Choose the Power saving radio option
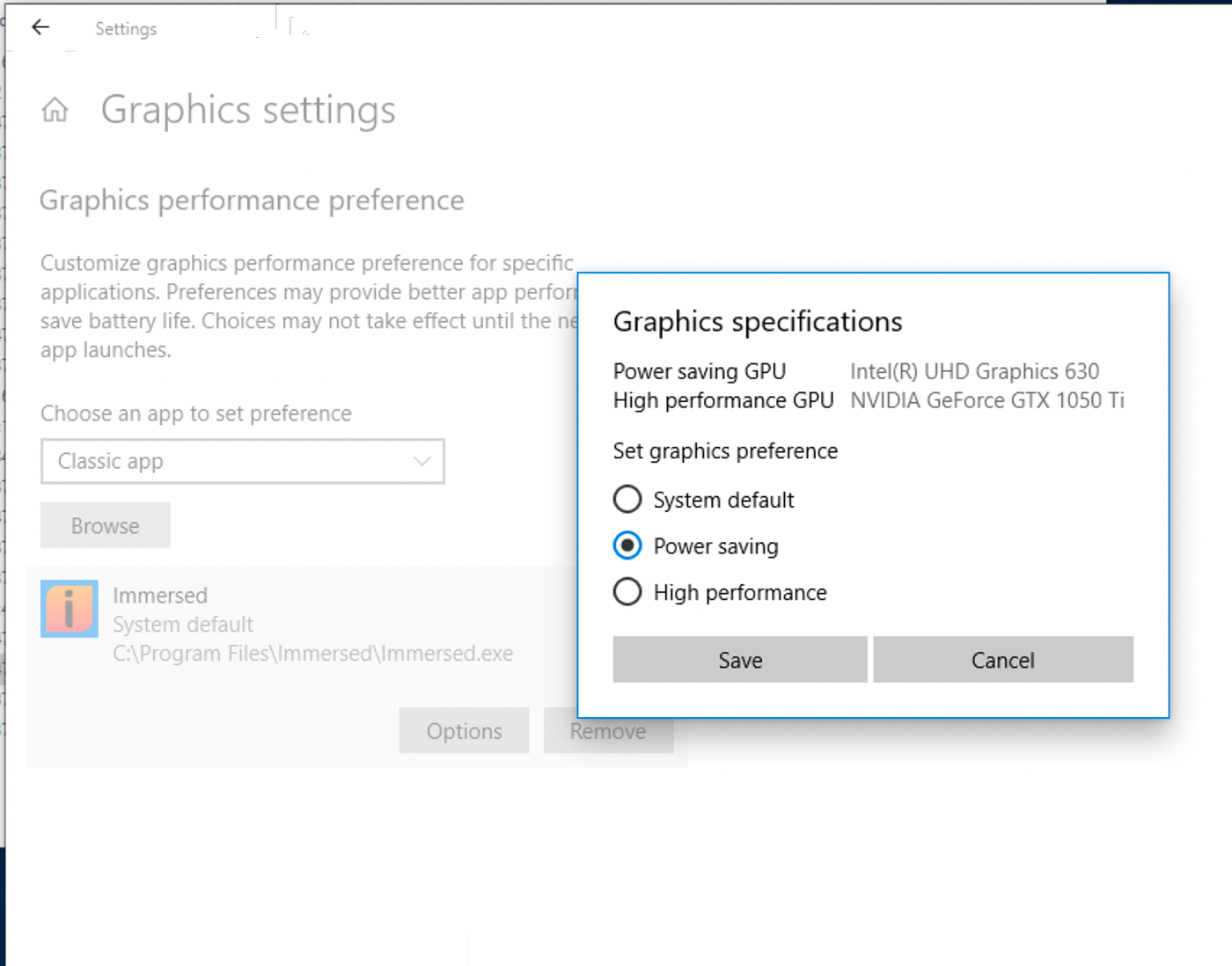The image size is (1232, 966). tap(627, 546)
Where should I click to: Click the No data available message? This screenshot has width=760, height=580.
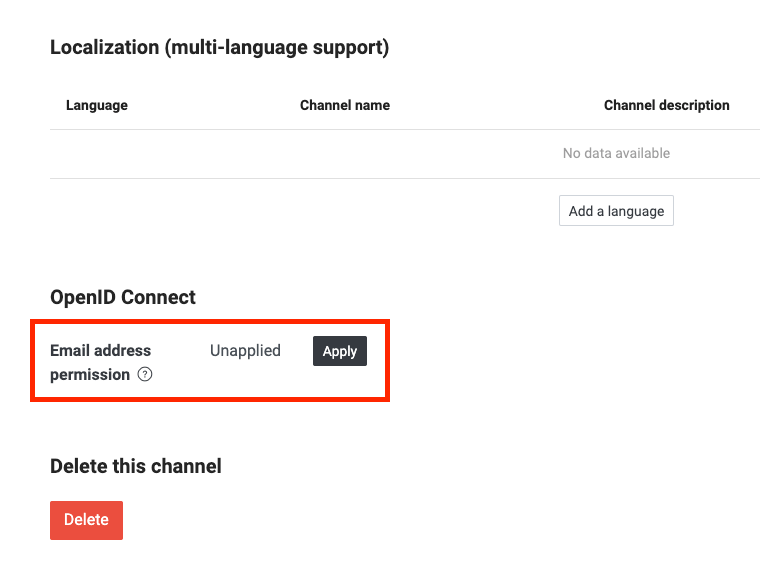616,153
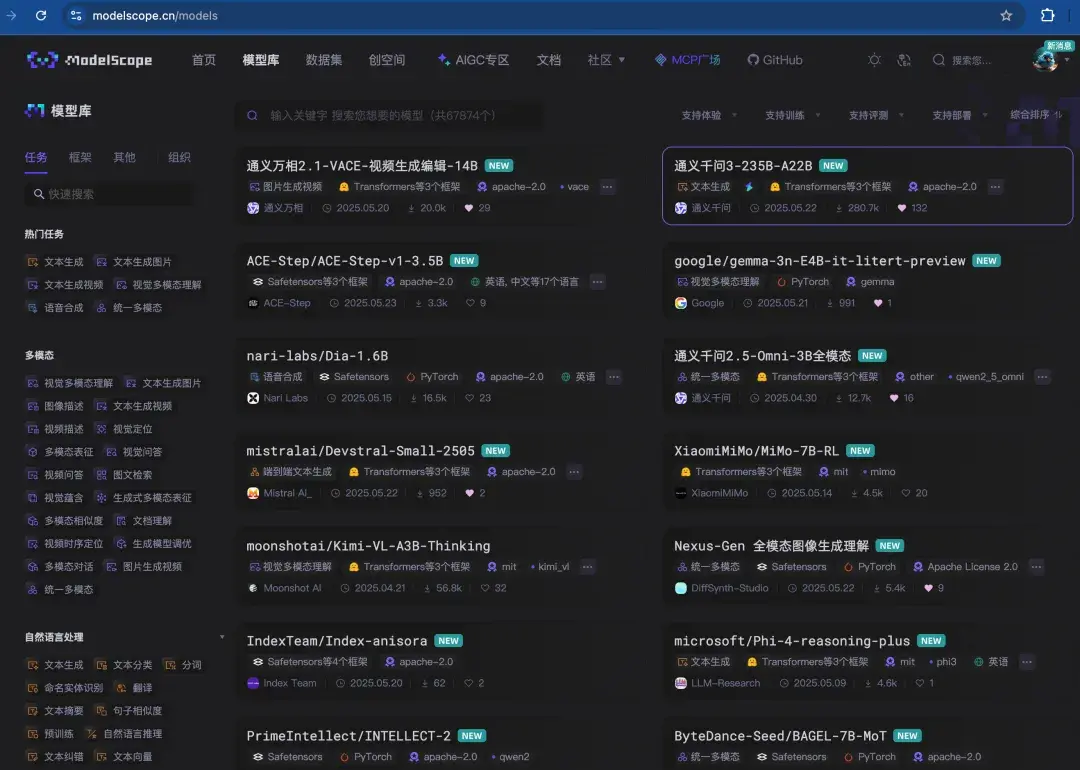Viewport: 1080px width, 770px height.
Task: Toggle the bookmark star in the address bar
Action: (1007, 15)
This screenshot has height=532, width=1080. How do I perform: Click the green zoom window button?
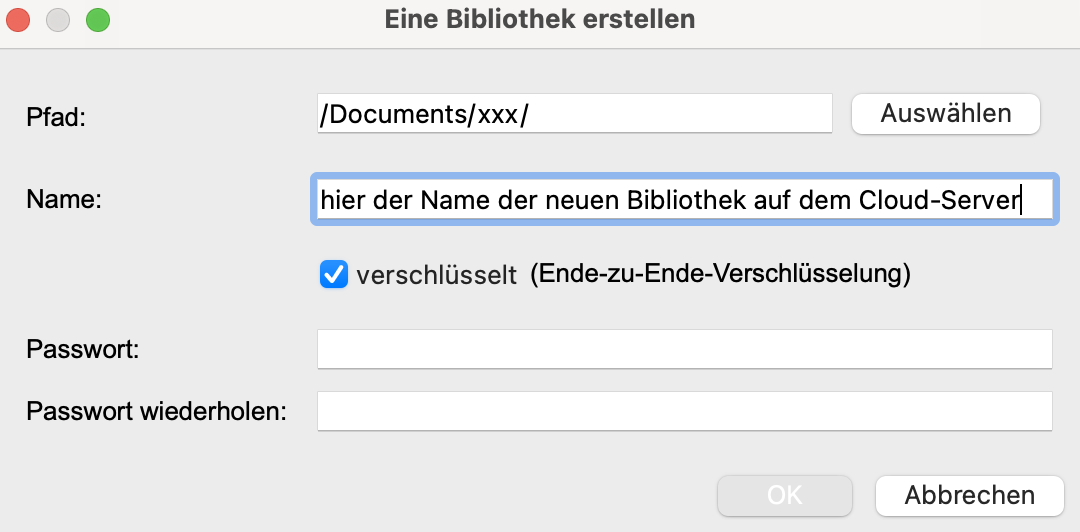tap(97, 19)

....

● **CONSIGNES DE TRAVAIL**
Mettez à jour les lignes ci-dessus en remplaçant « screenshot » par « screen capture », sans rien modifier d'autre. N'incluez pas les images dans votre réponse.

● **RÉPONSE ATTENDUE**
Choose the Power saving radio option
The image size is (1232, 966). tap(627, 546)
Where should I click to: Click the No data available message? This screen capture has width=760, height=580.
616,153
Viewport: 1080px width, 770px height.
Task: Toggle the bookmark star in the address bar
Action: (1007, 15)
This screen capture has height=532, width=1080. How do I perform: Click the green zoom window button?
tap(97, 19)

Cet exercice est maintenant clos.